While writing an answer to which question? –  luser droog Dec 14 '12 at 7:23
    
@luserdroog - Thanks; have fixed that. –  neilfein Dec 15 '12 at 3:52

4 Answers 4

up vote 11 down vote accepted

I pretty much agree with everything in that video, except not everyone is as lucky to have an automated winder :)

So here is what I do (on an acoustic guitar, anyway):

After removing the old string and fitting the new string:

  • I slide the end of the string through the post, until it is taut, and then pull it back so that it has 1-2 inches of slack. I then bend the point of the string that is just through the post (leaving the string with 1-2 inches of slack behind it). This bend creates a crook in the string, and this stops the string from slipping through the post while you are winding it.

  • On the higher pitched strings I usually give the string that is beyond this crook a wind or two around the post, just to give the string a bit of extra grip so that it does not slip as it is being wound.

  • I then wind, until the string is at full tension at roughly the right pitch. Only then do I cut the surplus end off.

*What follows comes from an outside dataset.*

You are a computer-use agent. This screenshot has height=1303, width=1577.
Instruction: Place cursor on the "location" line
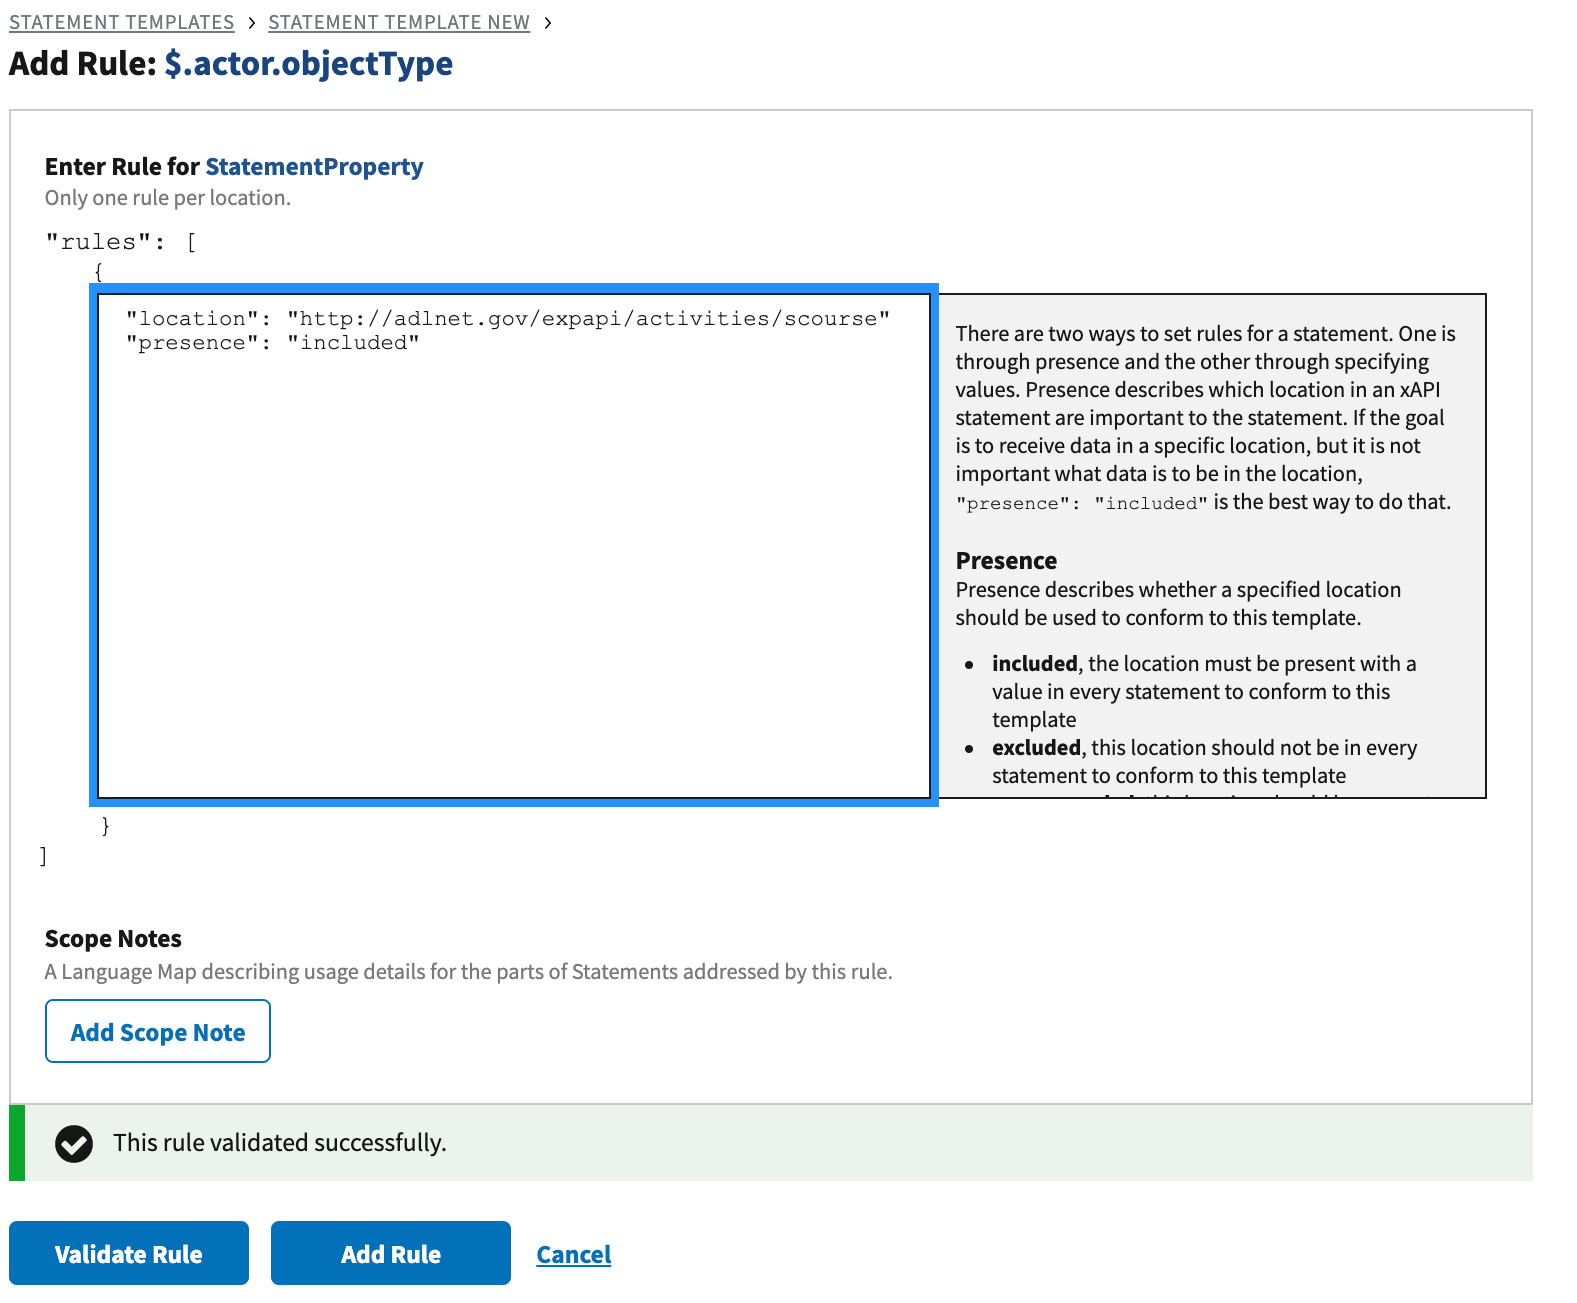(x=507, y=318)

  • This is because: if you have too much/too little wound around the post, and need to go back and rewind, it is trickier to go back and rewind from scratch if there is no extra length past the post for you to create a crook in to stop it moving as you wind it.

  • A note: on the strings where the gauge is thicker (in this case the low E and A strings) it is important to not wind too much around the post, or the thickness of the winding of the string will stick out and distort the adjacent string next to it.

Hope this helps.

Apologies if this is unclear, post a comment if you need further clarification, thanks :)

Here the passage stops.